That has made Marseille a magnet for data-center operations—where data and application providers can "put platforms in a safe environment in terms of legal and financial environments like Europe and particularly the European Union and at the same time be connected to 46 countries directly with a very low latency," Coquio explained. "Basically, in the last 15 years, we have [cut] the cost of a submarine cable to a [10th of what it was] and multiplied the capacity by 50."
As a result of this transformation of the Internet world and the corresponding rise of Marseille as a digital content center for the world, demand for co-location space has driven Interxion to undertake an interesting construction project: the conversion of a former Nazi submarine base into a seaside data center.
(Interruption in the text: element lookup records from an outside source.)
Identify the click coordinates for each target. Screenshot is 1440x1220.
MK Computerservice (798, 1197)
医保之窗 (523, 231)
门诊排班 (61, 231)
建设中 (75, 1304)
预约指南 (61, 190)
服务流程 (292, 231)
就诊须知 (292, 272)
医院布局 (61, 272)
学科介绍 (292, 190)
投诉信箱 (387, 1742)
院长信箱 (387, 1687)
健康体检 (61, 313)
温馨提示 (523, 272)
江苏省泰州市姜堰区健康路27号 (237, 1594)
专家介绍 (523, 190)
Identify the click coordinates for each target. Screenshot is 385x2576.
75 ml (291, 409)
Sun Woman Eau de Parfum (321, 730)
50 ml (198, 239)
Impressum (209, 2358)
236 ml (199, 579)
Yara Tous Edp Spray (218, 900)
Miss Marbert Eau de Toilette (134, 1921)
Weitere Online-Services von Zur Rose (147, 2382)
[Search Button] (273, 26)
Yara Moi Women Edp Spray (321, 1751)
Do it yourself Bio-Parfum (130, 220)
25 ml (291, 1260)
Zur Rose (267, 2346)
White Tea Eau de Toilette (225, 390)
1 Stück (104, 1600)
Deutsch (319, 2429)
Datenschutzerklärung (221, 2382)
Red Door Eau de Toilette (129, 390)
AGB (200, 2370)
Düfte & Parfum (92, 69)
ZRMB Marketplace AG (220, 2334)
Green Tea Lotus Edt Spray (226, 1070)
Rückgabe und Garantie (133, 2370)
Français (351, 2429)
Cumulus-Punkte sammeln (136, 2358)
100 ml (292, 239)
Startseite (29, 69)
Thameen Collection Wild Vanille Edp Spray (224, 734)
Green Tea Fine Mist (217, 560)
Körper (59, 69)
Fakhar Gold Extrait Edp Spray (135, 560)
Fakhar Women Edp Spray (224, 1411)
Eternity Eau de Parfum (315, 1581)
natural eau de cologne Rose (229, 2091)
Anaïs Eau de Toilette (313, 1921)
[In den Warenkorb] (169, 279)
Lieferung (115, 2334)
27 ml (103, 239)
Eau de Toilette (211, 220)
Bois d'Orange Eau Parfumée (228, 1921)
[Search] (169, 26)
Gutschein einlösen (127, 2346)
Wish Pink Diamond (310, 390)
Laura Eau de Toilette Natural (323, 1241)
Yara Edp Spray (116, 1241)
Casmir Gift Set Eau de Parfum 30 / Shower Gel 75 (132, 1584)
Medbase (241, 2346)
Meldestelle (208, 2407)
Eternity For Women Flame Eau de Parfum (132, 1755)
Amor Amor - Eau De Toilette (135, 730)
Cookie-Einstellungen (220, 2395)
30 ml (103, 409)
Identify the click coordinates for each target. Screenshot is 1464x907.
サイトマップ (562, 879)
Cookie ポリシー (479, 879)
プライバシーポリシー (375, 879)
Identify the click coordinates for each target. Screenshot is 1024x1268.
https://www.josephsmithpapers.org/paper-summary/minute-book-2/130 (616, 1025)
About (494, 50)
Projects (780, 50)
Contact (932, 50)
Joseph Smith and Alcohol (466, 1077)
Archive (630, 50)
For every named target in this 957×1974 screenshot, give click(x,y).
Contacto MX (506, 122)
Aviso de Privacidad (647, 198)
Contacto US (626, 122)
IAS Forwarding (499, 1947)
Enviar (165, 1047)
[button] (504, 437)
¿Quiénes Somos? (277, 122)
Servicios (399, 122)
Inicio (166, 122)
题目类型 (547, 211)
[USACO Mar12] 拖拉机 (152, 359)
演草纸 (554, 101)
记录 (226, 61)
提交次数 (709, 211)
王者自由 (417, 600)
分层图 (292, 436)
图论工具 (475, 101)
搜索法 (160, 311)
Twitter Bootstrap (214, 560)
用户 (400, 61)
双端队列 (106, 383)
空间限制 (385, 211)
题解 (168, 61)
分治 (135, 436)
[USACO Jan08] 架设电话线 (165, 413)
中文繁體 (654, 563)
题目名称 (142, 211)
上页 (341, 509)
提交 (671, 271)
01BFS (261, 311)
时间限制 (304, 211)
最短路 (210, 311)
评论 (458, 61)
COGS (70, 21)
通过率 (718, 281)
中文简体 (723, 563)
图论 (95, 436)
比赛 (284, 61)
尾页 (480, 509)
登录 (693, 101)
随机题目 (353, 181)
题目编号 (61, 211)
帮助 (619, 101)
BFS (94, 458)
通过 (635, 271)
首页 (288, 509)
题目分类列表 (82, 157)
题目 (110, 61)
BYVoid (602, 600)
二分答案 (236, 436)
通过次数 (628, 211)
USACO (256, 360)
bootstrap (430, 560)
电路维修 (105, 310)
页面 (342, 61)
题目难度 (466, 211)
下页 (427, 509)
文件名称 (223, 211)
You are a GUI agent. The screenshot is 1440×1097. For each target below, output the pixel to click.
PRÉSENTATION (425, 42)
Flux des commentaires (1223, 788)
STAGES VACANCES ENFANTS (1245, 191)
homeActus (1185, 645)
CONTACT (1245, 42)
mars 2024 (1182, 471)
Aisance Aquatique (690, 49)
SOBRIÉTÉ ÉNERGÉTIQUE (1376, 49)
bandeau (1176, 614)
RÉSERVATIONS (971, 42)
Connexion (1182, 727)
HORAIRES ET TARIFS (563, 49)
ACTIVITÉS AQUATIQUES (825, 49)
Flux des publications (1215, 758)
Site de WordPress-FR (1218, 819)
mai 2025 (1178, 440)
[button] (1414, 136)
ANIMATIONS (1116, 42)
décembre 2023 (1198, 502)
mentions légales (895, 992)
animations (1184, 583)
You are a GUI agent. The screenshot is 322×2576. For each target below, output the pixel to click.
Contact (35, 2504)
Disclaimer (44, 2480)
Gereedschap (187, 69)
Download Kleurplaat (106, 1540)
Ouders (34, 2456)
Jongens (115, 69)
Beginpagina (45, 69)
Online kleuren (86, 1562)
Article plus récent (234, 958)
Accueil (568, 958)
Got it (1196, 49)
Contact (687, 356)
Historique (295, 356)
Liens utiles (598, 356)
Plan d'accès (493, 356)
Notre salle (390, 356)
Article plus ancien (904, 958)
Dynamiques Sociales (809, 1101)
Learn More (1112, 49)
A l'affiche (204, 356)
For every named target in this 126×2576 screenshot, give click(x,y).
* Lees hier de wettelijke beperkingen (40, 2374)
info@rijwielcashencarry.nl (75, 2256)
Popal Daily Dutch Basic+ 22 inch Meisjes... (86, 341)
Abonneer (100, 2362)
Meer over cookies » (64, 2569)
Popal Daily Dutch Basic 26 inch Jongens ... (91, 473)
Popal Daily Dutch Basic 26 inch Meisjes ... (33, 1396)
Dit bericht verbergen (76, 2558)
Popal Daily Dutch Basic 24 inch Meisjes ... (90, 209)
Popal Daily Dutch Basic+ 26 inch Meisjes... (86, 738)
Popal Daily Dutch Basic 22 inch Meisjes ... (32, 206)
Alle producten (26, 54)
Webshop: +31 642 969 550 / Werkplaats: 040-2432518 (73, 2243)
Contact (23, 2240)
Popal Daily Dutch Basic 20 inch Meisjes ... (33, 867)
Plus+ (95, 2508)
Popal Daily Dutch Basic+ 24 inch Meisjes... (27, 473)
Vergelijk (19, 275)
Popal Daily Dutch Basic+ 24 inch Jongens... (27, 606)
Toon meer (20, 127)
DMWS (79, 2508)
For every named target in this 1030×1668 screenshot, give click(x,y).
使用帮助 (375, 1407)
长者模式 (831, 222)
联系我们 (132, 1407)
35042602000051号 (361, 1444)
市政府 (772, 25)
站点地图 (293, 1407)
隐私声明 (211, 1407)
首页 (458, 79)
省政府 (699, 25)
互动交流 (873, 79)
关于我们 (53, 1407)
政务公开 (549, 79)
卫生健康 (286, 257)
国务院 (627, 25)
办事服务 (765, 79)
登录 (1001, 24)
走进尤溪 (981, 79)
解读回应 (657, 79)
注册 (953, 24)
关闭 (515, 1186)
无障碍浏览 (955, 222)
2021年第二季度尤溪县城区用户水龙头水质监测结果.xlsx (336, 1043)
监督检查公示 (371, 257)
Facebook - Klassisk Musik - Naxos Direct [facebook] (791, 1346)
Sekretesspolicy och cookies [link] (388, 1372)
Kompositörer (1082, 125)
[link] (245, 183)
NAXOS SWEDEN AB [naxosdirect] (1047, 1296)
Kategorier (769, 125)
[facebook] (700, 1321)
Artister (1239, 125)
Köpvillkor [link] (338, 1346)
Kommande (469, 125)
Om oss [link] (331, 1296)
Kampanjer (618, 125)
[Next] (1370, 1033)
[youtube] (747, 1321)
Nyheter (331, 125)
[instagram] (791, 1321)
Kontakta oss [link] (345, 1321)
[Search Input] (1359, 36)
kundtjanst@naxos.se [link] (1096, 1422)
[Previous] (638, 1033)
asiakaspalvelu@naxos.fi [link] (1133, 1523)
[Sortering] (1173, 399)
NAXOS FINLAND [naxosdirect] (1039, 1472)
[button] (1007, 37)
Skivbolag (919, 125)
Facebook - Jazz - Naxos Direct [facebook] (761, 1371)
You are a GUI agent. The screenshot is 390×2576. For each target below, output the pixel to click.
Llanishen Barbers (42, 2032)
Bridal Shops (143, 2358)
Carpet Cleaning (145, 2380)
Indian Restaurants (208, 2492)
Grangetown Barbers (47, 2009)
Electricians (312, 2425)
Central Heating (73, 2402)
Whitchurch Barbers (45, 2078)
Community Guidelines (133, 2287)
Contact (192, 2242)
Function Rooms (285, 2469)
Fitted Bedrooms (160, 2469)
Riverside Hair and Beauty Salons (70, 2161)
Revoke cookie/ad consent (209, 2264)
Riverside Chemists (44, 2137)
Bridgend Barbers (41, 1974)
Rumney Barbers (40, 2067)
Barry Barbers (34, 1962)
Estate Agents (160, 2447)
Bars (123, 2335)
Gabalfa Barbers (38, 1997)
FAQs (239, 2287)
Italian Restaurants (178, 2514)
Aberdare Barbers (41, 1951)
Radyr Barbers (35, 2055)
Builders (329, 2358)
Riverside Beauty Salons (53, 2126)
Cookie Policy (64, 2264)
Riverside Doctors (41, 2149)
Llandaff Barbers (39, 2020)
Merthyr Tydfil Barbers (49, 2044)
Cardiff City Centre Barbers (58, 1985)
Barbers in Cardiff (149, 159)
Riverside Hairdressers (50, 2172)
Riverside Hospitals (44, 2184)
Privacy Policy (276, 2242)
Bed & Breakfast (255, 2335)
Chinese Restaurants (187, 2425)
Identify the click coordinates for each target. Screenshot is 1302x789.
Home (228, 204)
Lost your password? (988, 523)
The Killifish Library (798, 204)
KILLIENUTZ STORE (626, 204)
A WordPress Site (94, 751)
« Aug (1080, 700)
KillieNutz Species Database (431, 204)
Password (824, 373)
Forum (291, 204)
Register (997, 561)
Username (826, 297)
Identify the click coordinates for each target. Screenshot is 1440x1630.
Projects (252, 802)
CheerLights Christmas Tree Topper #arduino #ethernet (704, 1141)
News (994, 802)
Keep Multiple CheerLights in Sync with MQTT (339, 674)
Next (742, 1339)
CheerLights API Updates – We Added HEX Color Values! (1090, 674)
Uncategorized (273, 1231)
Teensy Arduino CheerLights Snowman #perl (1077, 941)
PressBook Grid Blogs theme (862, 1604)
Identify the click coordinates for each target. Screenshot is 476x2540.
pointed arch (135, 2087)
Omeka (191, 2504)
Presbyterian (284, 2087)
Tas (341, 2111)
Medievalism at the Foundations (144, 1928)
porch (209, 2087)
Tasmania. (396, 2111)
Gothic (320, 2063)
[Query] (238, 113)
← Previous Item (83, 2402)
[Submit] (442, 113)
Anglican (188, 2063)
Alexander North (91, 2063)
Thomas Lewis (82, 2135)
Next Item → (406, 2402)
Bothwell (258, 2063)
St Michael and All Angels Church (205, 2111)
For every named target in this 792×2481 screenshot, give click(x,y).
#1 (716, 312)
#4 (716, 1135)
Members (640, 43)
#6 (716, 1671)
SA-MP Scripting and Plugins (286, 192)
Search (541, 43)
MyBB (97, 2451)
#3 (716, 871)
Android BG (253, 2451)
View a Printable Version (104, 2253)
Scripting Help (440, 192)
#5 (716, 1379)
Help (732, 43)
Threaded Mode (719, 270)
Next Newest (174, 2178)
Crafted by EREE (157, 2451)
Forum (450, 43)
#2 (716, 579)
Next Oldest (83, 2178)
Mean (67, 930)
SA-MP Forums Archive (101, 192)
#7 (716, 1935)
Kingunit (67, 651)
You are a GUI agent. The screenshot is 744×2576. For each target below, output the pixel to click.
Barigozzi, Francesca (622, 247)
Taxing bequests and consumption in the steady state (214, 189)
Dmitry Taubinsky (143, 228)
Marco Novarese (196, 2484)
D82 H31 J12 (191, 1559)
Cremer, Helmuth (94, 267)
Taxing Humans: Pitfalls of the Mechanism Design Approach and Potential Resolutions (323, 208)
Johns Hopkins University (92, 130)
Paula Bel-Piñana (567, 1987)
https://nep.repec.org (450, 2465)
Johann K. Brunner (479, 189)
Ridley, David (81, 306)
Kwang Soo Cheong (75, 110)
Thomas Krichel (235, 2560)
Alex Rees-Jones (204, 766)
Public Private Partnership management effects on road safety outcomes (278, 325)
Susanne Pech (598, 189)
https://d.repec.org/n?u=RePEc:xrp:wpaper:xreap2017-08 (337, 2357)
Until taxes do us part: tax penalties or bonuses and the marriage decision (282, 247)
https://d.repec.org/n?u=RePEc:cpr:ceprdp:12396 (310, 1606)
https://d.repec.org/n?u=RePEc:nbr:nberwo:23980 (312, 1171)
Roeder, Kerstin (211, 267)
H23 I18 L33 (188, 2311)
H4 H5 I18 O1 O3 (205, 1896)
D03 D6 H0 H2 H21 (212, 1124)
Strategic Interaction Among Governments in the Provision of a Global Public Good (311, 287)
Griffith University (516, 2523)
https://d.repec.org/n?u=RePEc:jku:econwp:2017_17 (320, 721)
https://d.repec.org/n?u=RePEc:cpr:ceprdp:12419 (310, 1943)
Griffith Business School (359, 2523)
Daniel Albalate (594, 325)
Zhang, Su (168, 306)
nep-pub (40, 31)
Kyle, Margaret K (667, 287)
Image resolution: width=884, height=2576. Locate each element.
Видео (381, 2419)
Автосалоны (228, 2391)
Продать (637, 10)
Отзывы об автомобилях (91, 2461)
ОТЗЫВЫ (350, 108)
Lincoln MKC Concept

Pretty cool in a Bond-villian-evil-lair sort of way. But it has a way to go for top spot in that category:
In an underground bunker 100 feet beneath Stockholm lies a unique facility operated by the Swedish ISP Bahnhof. It’s become known as the “James Bond Villain Data Center” after it was featured on the Pingdom web site last year. Dean Nelson of Data Center Pulse recently got a tour of the data center from Bahnhof CEO Jon Karlung, who provided a look at the many unusual features of the facility, a former military bunker designed to withstand a hydrogen bomb blast. Karlung has said he drew his inspiration for many of the center’s flourishes from James Bond villains (especially Ernst Blofeld), hence the waterfalls, greenhouse-style NOC, glass-enclosed conference room “floating” above the colocation floor, and blue-lit diesel engines (supposedly used in German submarines).
But the Marseille one has "low latency", doesn't it?